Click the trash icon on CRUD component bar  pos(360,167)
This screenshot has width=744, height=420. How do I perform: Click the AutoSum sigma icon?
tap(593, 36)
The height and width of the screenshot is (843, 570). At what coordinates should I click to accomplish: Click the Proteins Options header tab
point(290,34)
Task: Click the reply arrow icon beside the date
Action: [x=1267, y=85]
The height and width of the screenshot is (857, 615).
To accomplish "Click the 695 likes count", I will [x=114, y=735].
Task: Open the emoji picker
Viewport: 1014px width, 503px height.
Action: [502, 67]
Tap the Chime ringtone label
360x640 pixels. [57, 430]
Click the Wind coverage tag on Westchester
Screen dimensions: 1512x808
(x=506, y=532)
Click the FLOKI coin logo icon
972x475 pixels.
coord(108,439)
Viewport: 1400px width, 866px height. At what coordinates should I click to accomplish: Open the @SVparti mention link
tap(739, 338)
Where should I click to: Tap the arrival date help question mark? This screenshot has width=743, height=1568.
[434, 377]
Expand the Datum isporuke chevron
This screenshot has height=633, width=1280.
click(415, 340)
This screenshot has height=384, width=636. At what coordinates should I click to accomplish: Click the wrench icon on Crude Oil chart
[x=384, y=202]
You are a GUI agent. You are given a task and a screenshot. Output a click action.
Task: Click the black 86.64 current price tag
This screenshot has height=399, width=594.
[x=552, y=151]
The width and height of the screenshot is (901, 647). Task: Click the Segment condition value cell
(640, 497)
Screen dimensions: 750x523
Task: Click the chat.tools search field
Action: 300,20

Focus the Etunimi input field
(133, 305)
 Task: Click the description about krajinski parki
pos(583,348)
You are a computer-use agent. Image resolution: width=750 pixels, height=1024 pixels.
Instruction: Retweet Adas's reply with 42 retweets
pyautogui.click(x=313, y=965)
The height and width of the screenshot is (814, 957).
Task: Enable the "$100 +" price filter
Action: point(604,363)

- - - - - - -

Exercise instructions
Check the listing for the word "agent". Show each line that has it.

Solution for this problem
You are a GUI agent. You are given a task and a screenshot. Output a click action.
You are a computer-use agent. Image resolution: width=750 pixels, height=1024 pixels.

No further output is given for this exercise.